In my years of experience in this space, I’ve seen well-established analytics functions and dysfunctional ones. More often than not, it’s the latter. Companies buy stacks of technology in the hopes of out-of-the-box solutions providing groundbreaking insights. The reality is that technology is only an enabler, and without the right strategy and operating model surrounding the technology, all you have is a very fancy (and likely expensive) piece of software that isn’t fully utilized. So where should you start? Whether you’ve already begun your analytics journey or your organization is brand new to this capability, the starting point is similar.
Establishing the vision
This may sound cliche from a consultant, but every function or initiative in an organization must have a vision. For analytics, it is a deliberate strategy to expose data to answer your organization’s most critical issues. (You’d be surprised by how many companies cannot articulate this.) A powerful tool we use at Appirio is a VisionMap — a collaborative exercise that outlines the analytics direction with clarity and alignment, and targets for accountability. Being able to clearly and confidently communicate this to your key stakeholder population is critical for future funding and change management. It’s also a constant reinforcement mechanism as you execute your roadmap.

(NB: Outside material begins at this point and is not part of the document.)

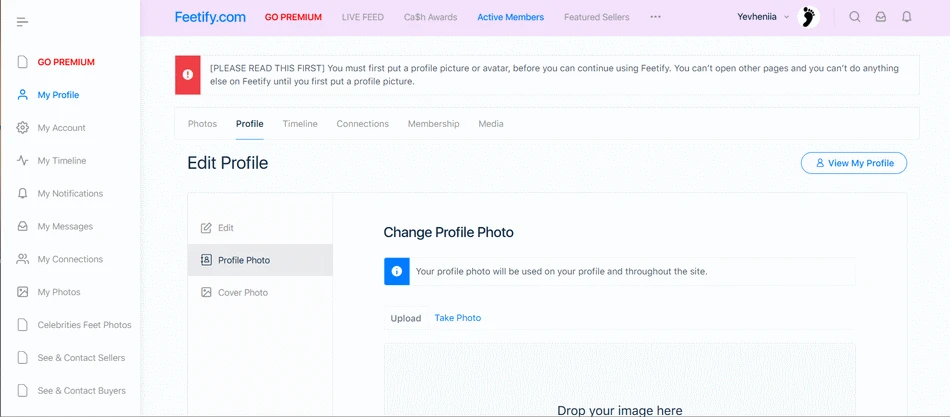Screen dimensions: 950x417
Task: Click the hamburger menu collapse icon
Action: point(23,21)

Identifying business value
Equally as important as establishing your vision is understanding the true business needs of your data consumers. This should not be defined in the vacuum of a corporate design session, but rather in the field with your leaders. Go out and talk to the business to understand what data they are using every day and how they gather that information. Understanding the voice of the customer is critical to program effectiveness and adoption. They likely already have a pretty good idea of what type of information they need to manage their teams and products, but oftentimes they run into capacity or technology limitations, creating roadblocks to connecting their information.
Also, if the data they need is not something you already have, then that’s additional information to plot on your roadmap of data capture. Making their job easier with quicker decision-making is the foundation of analytic maturity. They will also likely have some lofty wants that relate to predictive outputs which are to be noted for future development as your function matures, but being able to deliver real business value early in your program is critical — even if it’s as simple as saving them 30 minutes each day, generating multiple reports for elementary information. Start small and deliver targeted information that is relevant to your consumers.

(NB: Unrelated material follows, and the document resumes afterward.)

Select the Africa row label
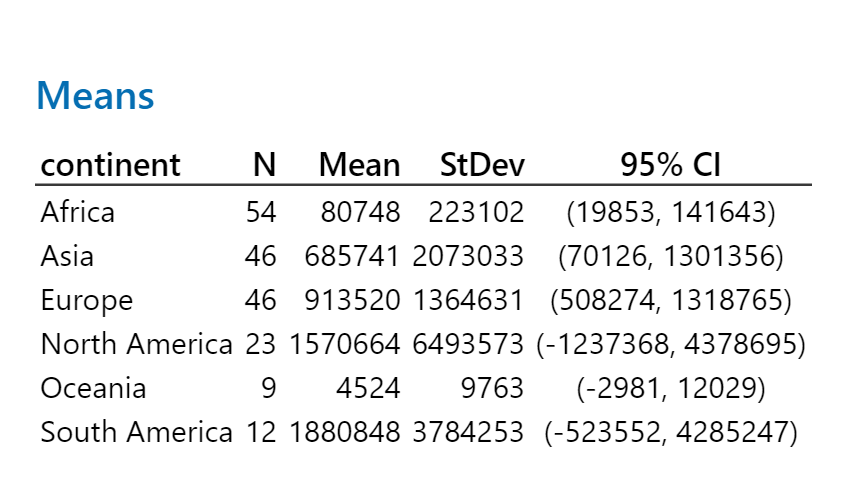This screenshot has height=487, width=847. (x=78, y=212)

Personalizing the experience
All transformation initiatives revolve around pushing information and action to the user when they need it. Self-service is a fantastic capability when it’s actually used. Too often, I find the analytics function pushing more information (mostly reporting) to the consumer that can easily be executed through self-service. To increase self-service adoption, the analytics team must fully understand the different consumer personas that exist in their organization. An executive will have different needs than a manager, so one set of service delivery processes and outputs will not yield the desired benefit.
At Appirio, we use journey mapping to identify these key transaction points to understand — based on persona type — when a consumer will require the information, how they will use it, what decisions can be made, and a feedback loop for constant improvement. In today’s world, a consumer-based experience is required by the workforce. They should be able to access their information at any time and on any device with similar functionality. The challenge here is defining what information each persona group will need at any given time, which is an output of a successful journey map. As all of us should know, accessibility to information does not mean adoption. It needs to be a personalized experience for each consumer group of data.
Tying it all together
There are many variables that go into standing up or expanding any organizational function. What I’ve laid out above are table stakes, but are fundamental for an analytics function to thrive. It’s important to note that you never once read anything about analytics technology (e.g., business intelligence) — other than assuming you have core system functionality — that contains self-service. After completing the vision, talking with the business stakeholders, and mapping their experience, requirements will emerge that will provide valuable input into your analytics technology needs. This sequence of events will ensure that you’re putting the consumer at the heart of your analytics journey — which will ultimately lead to greater business value.